Standing on the north bank of its lower reaches, I feel a pang of disappointment to see her in such a state, a state that feels moribund. Seeing the river like this, felt like seeing a relative in the hospital, their whole lives behind them, now emaciated and confused. When my grandmother was dying, I knew I wanted to see her, but each time, she seemed a little farther away. During one visit, about a week before her death, as we sat around speaking softly to her, unsure if she could hear us, she sat up and said, ‘Its ok, its going to be ok’, and laid back down in silence. I was glad that we were with her, and felt that our presence made some difference to her quality of dying. She was not alone.

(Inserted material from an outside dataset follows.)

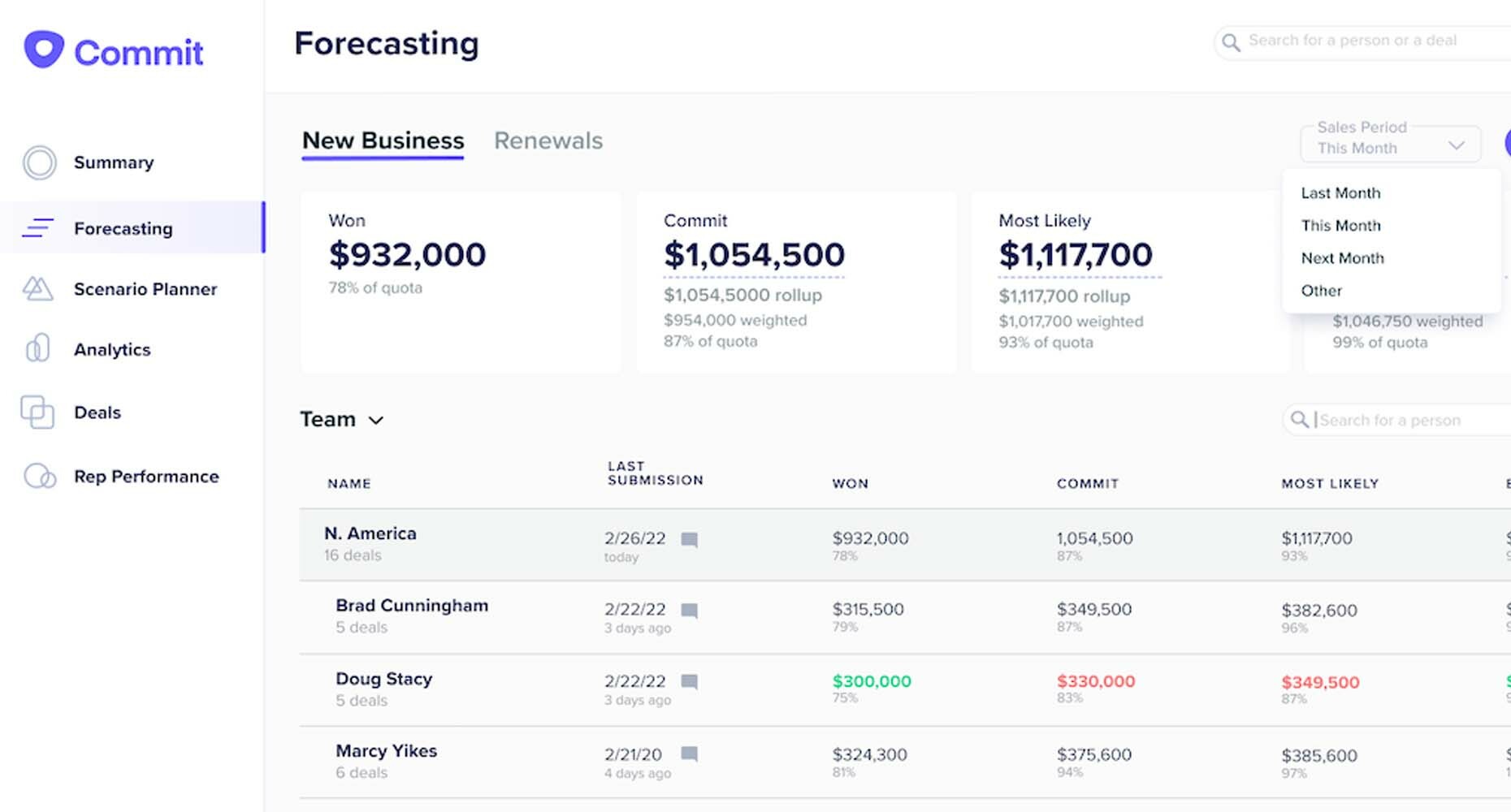
Task: Collapse the Team view chevron
Action: click(x=376, y=421)
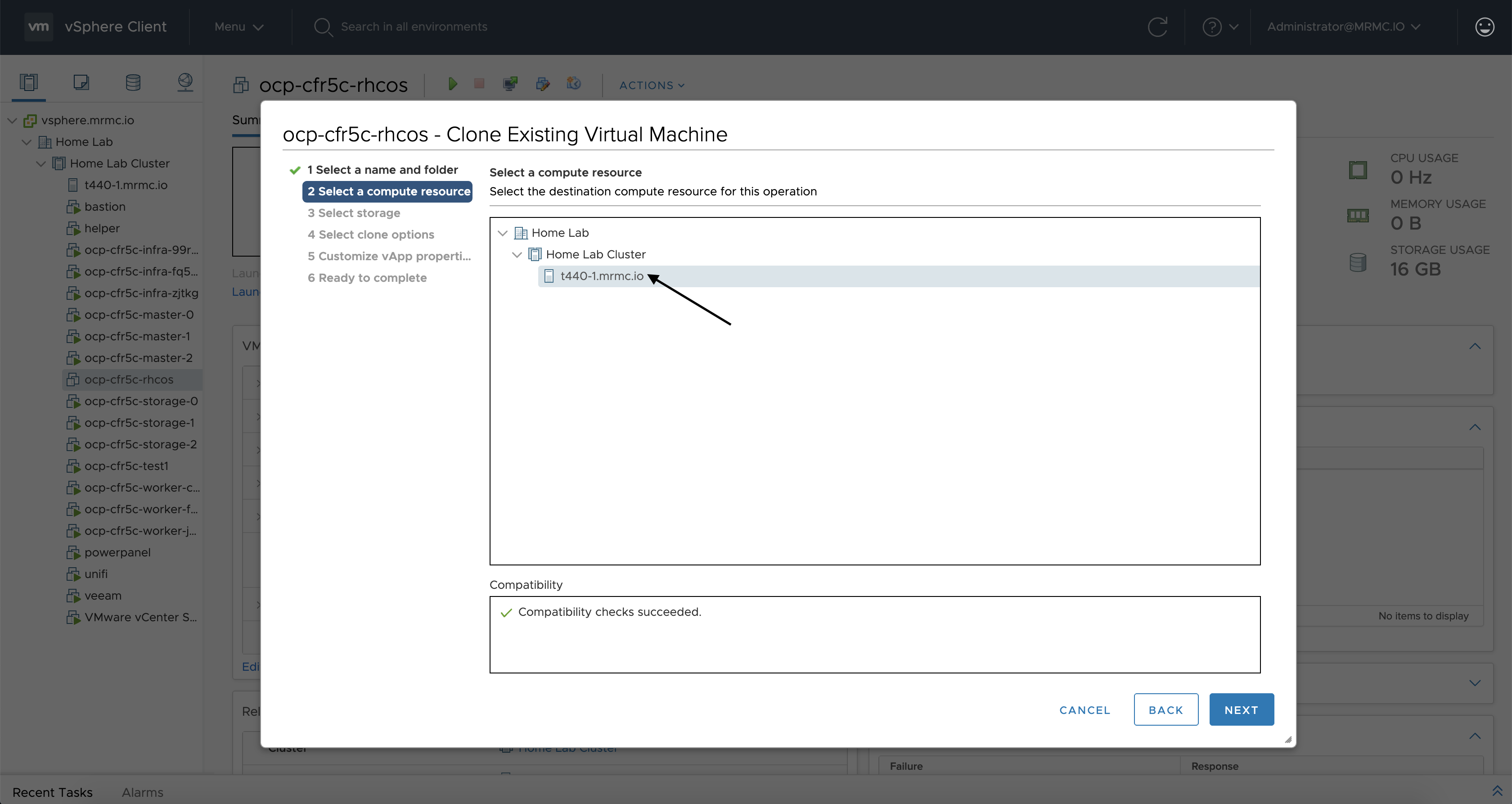
Task: Click the Hosts and Clusters inventory icon
Action: click(28, 82)
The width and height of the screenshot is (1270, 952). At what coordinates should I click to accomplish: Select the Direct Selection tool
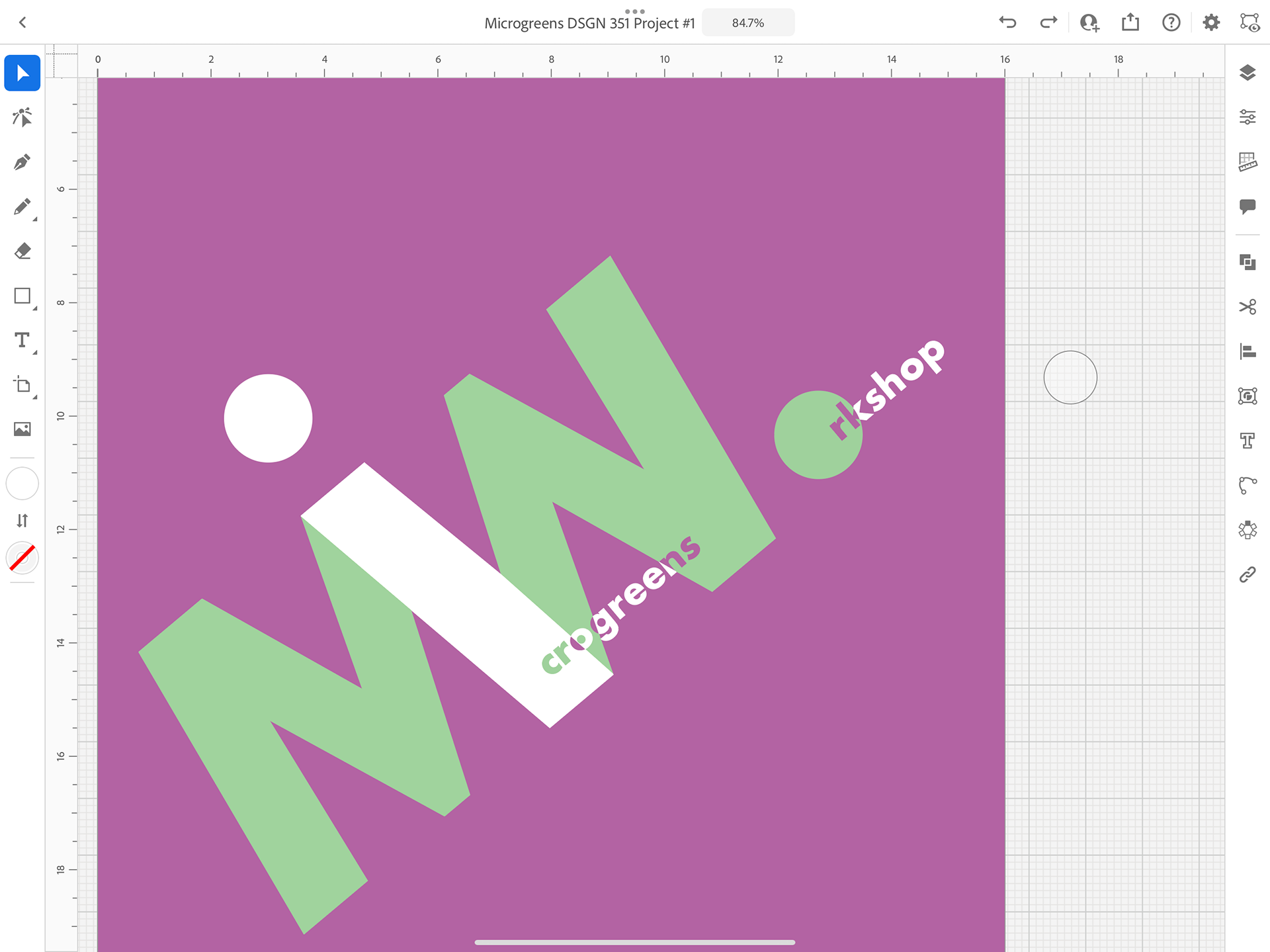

In our society, we fear death, and confine its processes to medicalized and professionalized spaces. We fear seeing people when they are sick, because it reminds of our own mortality. The same can be said for the rest of Creation. When we perceive that a place is damaged, polluted, modified, developed, poisoned, we are hesitant to spend time there. I admit, I did not feel the same, standing on the banks of the Fraser, as I feel in a lush North Vancouver forest –peaceful, joyful, invigorated. But, in my anxiousness, it did feel important to me to simply be there. To visit her in all her degradation and distress. To mourn the loss of her body and the death of the beings that resided in her in greater numbers before we destroyed her.

The mighty Fraser may be close to death along this stretch, but there is hope that she may come back, in Creation, resurrection is always a possibility. Walking back, through the fish-stenched alley, I hoped that my presence on her banks, gave her just enough hope to hang on just a little bit longer.